Top of Provided records

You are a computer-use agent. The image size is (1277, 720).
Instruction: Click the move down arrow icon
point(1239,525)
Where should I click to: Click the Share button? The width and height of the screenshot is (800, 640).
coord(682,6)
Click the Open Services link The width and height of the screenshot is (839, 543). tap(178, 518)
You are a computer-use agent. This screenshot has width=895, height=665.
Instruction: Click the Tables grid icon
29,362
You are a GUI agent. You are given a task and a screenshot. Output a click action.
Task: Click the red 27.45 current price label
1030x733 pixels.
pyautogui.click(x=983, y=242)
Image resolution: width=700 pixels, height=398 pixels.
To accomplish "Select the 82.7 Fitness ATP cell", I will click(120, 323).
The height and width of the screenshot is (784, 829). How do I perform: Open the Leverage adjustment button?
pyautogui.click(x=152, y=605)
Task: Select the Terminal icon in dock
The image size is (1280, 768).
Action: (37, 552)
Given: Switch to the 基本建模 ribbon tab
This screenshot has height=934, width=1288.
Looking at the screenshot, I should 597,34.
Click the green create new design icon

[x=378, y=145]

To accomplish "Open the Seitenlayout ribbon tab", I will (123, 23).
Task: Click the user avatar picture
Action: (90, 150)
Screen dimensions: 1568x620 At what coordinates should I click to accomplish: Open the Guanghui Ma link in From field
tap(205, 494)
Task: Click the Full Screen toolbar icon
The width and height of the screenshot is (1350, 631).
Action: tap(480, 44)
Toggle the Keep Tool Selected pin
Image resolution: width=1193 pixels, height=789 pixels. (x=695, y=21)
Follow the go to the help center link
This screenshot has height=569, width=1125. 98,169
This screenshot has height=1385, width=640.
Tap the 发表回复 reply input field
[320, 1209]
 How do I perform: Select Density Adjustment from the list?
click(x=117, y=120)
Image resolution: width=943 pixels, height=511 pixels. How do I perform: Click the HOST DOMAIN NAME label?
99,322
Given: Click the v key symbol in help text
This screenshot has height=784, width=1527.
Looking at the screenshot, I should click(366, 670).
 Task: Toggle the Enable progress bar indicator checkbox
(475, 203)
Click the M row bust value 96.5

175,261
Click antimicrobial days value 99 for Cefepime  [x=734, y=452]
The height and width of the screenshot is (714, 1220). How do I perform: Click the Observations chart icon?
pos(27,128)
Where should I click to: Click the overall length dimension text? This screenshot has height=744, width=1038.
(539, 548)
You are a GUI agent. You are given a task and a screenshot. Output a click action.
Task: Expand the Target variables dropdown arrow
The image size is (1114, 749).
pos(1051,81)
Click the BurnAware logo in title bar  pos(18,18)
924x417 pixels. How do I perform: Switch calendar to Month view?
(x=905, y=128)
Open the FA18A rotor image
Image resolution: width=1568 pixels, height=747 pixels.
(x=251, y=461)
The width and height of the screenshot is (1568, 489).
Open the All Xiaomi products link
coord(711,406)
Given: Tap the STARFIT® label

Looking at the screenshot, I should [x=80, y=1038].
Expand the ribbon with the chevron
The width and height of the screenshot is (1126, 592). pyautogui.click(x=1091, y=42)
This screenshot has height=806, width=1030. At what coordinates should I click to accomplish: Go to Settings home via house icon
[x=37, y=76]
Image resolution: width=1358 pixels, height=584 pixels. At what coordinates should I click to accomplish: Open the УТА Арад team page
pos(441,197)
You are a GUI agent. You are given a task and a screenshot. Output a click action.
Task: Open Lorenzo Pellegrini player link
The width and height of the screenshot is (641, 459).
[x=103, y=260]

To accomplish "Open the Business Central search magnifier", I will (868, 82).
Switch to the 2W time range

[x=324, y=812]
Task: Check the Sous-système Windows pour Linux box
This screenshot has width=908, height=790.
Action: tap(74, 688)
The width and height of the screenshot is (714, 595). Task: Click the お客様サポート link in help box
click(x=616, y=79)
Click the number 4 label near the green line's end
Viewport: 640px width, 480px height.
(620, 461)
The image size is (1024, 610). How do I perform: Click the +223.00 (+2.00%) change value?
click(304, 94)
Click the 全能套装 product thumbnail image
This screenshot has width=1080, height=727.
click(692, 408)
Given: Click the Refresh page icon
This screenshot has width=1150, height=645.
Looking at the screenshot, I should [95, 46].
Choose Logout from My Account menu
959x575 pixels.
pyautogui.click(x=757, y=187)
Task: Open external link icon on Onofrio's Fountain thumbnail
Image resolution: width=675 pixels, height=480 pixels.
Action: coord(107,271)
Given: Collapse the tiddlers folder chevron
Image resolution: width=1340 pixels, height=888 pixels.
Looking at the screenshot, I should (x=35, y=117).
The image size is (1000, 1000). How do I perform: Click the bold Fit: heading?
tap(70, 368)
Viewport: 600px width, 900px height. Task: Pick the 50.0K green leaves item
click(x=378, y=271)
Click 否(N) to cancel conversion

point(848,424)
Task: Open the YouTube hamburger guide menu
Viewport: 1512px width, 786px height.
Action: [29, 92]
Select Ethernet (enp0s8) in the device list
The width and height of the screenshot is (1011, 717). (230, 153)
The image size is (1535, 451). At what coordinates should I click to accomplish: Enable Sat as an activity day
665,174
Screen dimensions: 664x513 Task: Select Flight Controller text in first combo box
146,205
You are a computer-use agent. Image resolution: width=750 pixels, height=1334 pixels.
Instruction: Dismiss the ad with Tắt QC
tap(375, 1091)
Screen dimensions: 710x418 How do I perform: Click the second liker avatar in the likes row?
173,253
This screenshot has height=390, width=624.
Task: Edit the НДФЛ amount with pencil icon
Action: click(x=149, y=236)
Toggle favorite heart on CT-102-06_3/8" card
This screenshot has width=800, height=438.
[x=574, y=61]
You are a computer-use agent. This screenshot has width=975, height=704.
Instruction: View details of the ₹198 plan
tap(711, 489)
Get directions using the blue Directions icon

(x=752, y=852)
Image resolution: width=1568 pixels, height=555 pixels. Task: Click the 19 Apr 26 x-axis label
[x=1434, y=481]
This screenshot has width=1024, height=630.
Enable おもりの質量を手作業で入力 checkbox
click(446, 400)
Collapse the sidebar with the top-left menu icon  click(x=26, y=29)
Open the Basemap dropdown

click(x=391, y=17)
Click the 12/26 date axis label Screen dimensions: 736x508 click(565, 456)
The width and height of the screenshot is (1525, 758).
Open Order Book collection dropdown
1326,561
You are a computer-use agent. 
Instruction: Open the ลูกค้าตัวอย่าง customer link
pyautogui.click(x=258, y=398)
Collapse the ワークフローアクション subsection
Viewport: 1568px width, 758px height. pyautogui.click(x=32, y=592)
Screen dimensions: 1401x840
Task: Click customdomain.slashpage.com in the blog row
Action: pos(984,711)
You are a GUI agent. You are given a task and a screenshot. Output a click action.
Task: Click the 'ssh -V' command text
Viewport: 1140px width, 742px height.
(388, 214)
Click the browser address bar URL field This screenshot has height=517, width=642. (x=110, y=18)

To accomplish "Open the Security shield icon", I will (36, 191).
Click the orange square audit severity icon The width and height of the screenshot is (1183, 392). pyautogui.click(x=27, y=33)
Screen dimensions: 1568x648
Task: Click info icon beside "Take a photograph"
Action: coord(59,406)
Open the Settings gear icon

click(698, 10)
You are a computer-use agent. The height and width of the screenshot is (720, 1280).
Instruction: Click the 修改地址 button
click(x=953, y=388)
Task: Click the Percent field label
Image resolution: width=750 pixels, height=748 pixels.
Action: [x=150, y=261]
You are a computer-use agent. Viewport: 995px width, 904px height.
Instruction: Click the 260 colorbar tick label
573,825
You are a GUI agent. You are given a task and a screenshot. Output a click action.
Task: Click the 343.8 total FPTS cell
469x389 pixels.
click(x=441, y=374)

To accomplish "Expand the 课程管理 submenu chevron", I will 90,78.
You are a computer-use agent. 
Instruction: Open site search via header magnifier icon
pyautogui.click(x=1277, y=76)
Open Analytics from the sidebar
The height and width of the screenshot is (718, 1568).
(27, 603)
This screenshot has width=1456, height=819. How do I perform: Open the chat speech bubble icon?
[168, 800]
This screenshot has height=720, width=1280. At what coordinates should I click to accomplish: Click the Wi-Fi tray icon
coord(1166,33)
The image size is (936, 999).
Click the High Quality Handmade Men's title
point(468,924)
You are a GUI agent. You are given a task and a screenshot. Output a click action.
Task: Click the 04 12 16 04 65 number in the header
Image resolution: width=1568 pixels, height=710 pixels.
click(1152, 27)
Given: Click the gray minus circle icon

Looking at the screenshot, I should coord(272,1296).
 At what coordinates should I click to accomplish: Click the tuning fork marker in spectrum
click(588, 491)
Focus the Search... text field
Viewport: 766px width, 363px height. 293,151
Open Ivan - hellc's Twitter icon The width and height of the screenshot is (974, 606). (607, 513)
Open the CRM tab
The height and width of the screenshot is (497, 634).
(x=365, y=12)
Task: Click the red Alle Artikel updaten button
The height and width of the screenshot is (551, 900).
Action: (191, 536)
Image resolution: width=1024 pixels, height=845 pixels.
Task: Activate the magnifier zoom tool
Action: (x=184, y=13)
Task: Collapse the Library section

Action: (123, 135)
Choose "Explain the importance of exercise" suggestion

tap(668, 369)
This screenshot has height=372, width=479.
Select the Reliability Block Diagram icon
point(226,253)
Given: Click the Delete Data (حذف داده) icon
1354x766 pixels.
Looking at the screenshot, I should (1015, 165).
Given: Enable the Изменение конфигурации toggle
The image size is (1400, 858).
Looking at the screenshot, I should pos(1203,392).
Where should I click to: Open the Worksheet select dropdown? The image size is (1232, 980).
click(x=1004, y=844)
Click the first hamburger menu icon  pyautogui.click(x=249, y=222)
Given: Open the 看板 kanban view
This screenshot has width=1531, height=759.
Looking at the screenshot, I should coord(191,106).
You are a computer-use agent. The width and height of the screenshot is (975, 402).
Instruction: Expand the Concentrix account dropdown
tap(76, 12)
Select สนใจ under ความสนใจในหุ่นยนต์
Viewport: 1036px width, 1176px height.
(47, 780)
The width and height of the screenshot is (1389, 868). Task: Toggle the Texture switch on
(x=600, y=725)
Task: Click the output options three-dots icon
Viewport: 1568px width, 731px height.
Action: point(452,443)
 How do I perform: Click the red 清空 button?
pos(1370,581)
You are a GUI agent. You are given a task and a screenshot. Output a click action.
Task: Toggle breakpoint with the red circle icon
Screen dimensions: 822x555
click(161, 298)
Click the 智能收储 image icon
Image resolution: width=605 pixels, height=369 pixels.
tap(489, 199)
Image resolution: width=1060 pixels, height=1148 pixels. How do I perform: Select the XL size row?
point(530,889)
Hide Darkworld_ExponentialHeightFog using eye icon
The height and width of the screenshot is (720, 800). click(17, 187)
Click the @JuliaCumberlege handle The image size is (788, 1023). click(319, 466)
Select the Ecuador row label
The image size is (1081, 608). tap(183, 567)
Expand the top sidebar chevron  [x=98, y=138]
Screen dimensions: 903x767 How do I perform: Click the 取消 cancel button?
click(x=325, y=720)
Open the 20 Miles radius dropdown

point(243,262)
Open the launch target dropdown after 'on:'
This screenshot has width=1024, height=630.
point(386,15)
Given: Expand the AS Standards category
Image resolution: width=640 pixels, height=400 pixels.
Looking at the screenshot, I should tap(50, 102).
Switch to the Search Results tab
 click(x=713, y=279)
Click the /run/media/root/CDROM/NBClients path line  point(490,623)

Bottom of Provided records

▸ **Instructions for the task**
Using the records above, copy word for word the line with "The width and height of the screenshot is (641, 459).", the line with "Choose Logout from My Account menu", and every line between them.

▸ **Task response**
The width and height of the screenshot is (641, 459).
[x=103, y=260]

To accomplish "Open the Business Central search magnifier", I will (868, 82).
Switch to the 2W time range

[x=324, y=812]
Task: Check the Sous-système Windows pour Linux box
This screenshot has width=908, height=790.
Action: tap(74, 688)
The width and height of the screenshot is (714, 595). Task: Click the お客様サポート link in help box
click(x=616, y=79)
Click the number 4 label near the green line's end
Viewport: 640px width, 480px height.
(620, 461)
The image size is (1024, 610). How do I perform: Click the +223.00 (+2.00%) change value?
click(304, 94)
Click the 全能套装 product thumbnail image
This screenshot has width=1080, height=727.
click(692, 408)
Given: Click the Refresh page icon
This screenshot has width=1150, height=645.
Looking at the screenshot, I should [95, 46].
Choose Logout from My Account menu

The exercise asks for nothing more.